START GIVEN RECORDS

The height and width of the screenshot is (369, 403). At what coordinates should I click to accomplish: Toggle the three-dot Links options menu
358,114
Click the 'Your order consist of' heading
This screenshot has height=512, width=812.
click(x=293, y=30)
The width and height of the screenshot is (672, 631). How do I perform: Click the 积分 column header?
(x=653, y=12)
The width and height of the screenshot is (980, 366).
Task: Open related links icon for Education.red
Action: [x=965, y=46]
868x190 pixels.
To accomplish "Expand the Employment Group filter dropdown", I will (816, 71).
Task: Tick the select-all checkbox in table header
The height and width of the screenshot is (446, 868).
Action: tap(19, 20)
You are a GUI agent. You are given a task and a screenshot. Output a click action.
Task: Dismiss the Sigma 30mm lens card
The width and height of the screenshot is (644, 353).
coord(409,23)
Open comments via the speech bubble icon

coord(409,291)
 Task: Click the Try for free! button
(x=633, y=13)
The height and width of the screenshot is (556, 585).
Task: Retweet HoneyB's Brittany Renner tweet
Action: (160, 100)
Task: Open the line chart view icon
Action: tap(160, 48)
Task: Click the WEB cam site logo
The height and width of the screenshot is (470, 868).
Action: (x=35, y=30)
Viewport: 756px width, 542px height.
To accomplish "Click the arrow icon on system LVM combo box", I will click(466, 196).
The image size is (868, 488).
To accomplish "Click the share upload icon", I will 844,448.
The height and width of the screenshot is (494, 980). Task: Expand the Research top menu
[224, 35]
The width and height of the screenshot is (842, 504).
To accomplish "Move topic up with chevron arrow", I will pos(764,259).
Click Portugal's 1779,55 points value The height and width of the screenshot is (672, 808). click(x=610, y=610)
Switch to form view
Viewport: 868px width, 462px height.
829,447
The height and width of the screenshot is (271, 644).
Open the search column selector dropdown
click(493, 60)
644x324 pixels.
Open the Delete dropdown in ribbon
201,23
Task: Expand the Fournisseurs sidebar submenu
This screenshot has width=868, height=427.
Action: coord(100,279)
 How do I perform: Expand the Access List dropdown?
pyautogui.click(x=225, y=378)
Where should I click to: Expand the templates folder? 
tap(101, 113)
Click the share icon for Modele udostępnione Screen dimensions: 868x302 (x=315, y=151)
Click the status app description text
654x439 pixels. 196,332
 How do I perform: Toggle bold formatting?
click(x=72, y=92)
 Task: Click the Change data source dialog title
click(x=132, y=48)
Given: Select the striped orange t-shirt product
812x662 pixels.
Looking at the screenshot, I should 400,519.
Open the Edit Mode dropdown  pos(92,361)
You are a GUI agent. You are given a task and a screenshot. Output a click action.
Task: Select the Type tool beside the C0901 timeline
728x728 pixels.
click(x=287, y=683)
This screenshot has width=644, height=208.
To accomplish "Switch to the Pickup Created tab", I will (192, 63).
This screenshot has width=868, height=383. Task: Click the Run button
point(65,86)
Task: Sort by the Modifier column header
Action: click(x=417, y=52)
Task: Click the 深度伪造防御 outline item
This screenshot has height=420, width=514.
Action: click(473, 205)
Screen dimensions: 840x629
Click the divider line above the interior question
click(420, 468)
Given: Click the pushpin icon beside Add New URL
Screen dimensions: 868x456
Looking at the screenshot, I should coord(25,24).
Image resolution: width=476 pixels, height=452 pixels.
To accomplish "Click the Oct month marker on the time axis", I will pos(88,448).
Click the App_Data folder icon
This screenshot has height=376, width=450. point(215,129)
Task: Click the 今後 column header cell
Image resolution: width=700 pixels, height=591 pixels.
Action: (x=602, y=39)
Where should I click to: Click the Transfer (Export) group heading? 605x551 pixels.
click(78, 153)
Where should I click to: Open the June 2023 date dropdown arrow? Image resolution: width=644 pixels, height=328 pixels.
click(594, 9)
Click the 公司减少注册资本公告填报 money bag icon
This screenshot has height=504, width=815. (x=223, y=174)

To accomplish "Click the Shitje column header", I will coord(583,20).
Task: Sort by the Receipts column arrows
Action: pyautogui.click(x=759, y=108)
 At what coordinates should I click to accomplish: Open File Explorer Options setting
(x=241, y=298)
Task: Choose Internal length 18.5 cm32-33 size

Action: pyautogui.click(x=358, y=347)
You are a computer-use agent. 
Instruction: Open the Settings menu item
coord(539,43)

END GIVEN RECORDS

The entries above are to be transcribed in full and without error.

The height and width of the screenshot is (369, 403). At what coordinates should I click to accomplish: Toggle the three-dot Links options menu
358,114
Click the 'Your order consist of' heading
This screenshot has height=512, width=812.
click(x=293, y=30)
The width and height of the screenshot is (672, 631). How do I perform: Click the 积分 column header?
(x=653, y=12)
The width and height of the screenshot is (980, 366).
Task: Open related links icon for Education.red
Action: [x=965, y=46]
868x190 pixels.
To accomplish "Expand the Employment Group filter dropdown", I will (816, 71).
Task: Tick the select-all checkbox in table header
The height and width of the screenshot is (446, 868).
Action: tap(19, 20)
You are a GUI agent. You are given a task and a screenshot. Output a click action.
Task: Dismiss the Sigma 30mm lens card
The width and height of the screenshot is (644, 353).
coord(409,23)
Open comments via the speech bubble icon

coord(409,291)
 Task: Click the Try for free! button
(x=633, y=13)
The height and width of the screenshot is (556, 585).
Task: Retweet HoneyB's Brittany Renner tweet
Action: (160, 100)
Task: Open the line chart view icon
Action: tap(160, 48)
Task: Click the WEB cam site logo
The height and width of the screenshot is (470, 868).
Action: (x=35, y=30)
Viewport: 756px width, 542px height.
To accomplish "Click the arrow icon on system LVM combo box", I will click(466, 196).
The image size is (868, 488).
To accomplish "Click the share upload icon", I will 844,448.
The height and width of the screenshot is (494, 980). Task: Expand the Research top menu
[224, 35]
The width and height of the screenshot is (842, 504).
To accomplish "Move topic up with chevron arrow", I will pos(764,259).
Click Portugal's 1779,55 points value The height and width of the screenshot is (672, 808). click(x=610, y=610)
Switch to form view
Viewport: 868px width, 462px height.
829,447
The height and width of the screenshot is (271, 644).
Open the search column selector dropdown
click(493, 60)
644x324 pixels.
Open the Delete dropdown in ribbon
201,23
Task: Expand the Fournisseurs sidebar submenu
This screenshot has width=868, height=427.
Action: coord(100,279)
 How do I perform: Expand the Access List dropdown?
pyautogui.click(x=225, y=378)
Where should I click to: Expand the templates folder? 
tap(101, 113)
Click the share icon for Modele udostępnione Screen dimensions: 868x302 (x=315, y=151)
Click the status app description text
654x439 pixels. 196,332
 How do I perform: Toggle bold formatting?
click(x=72, y=92)
 Task: Click the Change data source dialog title
click(x=132, y=48)
Given: Select the striped orange t-shirt product
812x662 pixels.
Looking at the screenshot, I should 400,519.
Open the Edit Mode dropdown  pos(92,361)
You are a GUI agent. You are given a task and a screenshot. Output a click action.
Task: Select the Type tool beside the C0901 timeline
728x728 pixels.
click(x=287, y=683)
This screenshot has width=644, height=208.
To accomplish "Switch to the Pickup Created tab", I will (192, 63).
This screenshot has width=868, height=383. Task: Click the Run button
point(65,86)
Task: Sort by the Modifier column header
Action: click(x=417, y=52)
Task: Click the 深度伪造防御 outline item
This screenshot has height=420, width=514.
Action: click(473, 205)
Screen dimensions: 840x629
Click the divider line above the interior question
click(420, 468)
Given: Click the pushpin icon beside Add New URL
Screen dimensions: 868x456
Looking at the screenshot, I should coord(25,24).
Image resolution: width=476 pixels, height=452 pixels.
To accomplish "Click the Oct month marker on the time axis", I will pos(88,448).
Click the App_Data folder icon
This screenshot has height=376, width=450. point(215,129)
Task: Click the 今後 column header cell
Image resolution: width=700 pixels, height=591 pixels.
Action: (x=602, y=39)
Where should I click to: Click the Transfer (Export) group heading? 605x551 pixels.
click(78, 153)
Where should I click to: Open the June 2023 date dropdown arrow? Image resolution: width=644 pixels, height=328 pixels.
click(594, 9)
Click the 公司减少注册资本公告填报 money bag icon
This screenshot has height=504, width=815. (x=223, y=174)

To accomplish "Click the Shitje column header", I will coord(583,20).
Task: Sort by the Receipts column arrows
Action: pyautogui.click(x=759, y=108)
 At what coordinates should I click to accomplish: Open File Explorer Options setting
(x=241, y=298)
Task: Choose Internal length 18.5 cm32-33 size

Action: pyautogui.click(x=358, y=347)
You are a computer-use agent. 
Instruction: Open the Settings menu item
coord(539,43)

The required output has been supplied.